Rows of pointing data:
**********

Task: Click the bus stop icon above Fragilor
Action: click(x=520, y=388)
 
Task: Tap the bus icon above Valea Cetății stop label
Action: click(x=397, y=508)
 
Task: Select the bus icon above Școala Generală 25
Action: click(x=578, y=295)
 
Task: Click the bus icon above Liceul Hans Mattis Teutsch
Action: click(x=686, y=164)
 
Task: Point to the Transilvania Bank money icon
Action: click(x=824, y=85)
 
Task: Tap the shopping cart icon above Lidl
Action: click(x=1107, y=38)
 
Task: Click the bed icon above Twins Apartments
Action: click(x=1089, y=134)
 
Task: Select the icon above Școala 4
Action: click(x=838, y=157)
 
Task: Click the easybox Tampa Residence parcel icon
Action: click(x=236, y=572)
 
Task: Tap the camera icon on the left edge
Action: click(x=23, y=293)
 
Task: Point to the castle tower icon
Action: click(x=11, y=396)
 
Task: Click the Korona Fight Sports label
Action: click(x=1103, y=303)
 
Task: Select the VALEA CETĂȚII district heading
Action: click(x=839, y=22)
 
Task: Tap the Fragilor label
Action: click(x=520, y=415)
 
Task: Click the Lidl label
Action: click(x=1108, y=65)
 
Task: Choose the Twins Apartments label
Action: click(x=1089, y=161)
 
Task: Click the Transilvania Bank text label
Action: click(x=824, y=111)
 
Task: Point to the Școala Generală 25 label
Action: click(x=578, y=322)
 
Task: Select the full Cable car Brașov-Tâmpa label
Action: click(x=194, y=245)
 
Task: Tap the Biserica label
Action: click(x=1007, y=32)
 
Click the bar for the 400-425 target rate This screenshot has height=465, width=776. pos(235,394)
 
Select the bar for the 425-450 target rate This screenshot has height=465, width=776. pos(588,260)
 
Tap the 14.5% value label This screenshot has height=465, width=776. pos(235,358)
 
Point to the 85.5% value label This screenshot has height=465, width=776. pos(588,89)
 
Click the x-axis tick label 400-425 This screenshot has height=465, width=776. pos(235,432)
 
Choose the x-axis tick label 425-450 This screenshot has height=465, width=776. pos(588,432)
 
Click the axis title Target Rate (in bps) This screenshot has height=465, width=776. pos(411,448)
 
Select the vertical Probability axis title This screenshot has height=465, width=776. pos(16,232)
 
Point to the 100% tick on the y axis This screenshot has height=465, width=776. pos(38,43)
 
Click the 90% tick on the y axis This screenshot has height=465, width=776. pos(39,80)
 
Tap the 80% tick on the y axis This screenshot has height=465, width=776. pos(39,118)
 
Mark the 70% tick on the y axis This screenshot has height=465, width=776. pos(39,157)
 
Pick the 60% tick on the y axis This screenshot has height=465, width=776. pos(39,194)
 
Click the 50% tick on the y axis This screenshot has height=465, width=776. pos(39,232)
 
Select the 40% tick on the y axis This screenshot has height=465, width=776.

**********

= Requirement =
Reproduce the material from its first line through the line containing "Choose the x-axis", inclusive, with each request kept in place. Add 138 to every coordinate in the answers.

= Right answer =
Task: Click the bus stop icon above Fragilor
Action: click(x=658, y=526)
 
Task: Tap the bus icon above Valea Cetății stop label
Action: click(x=535, y=646)
 
Task: Select the bus icon above Școala Generală 25
Action: click(x=716, y=433)
 
Task: Click the bus icon above Liceul Hans Mattis Teutsch
Action: click(x=824, y=302)
 
Task: Point to the Transilvania Bank money icon
Action: click(x=962, y=223)
 
Task: Tap the shopping cart icon above Lidl
Action: click(x=1245, y=176)
 
Task: Click the bed icon above Twins Apartments
Action: click(x=1227, y=272)
 
Task: Select the icon above Școala 4
Action: click(x=976, y=295)
 
Task: Click the easybox Tampa Residence parcel icon
Action: click(x=374, y=710)
 
Task: Tap the camera icon on the left edge
Action: click(x=161, y=431)
 
Task: Point to the castle tower icon
Action: click(x=149, y=534)
 
Task: Click the Korona Fight Sports label
Action: click(x=1241, y=441)
 
Task: Select the VALEA CETĂȚII district heading
Action: click(x=977, y=160)
 
Task: Tap the Fragilor label
Action: click(x=658, y=553)
 
Task: Click the Lidl label
Action: click(x=1246, y=203)
 
Task: Choose the Twins Apartments label
Action: click(x=1227, y=299)
 
Task: Click the Transilvania Bank text label
Action: click(x=962, y=249)
 
Task: Point to the Școala Generală 25 label
Action: click(x=716, y=460)
 
Task: Select the full Cable car Brașov-Tâmpa label
Action: click(x=332, y=383)
 
Task: Tap the Biserica label
Action: click(x=1145, y=170)
 
Click the bar for the 400-425 target rate This screenshot has height=465, width=776. pos(373,532)
 
Select the bar for the 425-450 target rate This screenshot has height=465, width=776. pos(726,398)
 
Tap the 14.5% value label This screenshot has height=465, width=776. pos(373,496)
 
Point to the 85.5% value label This screenshot has height=465, width=776. pos(726,227)
 
Click the x-axis tick label 400-425 This screenshot has height=465, width=776. pos(373,570)
 
Choose the x-axis tick label 425-450 This screenshot has height=465, width=776. pos(726,570)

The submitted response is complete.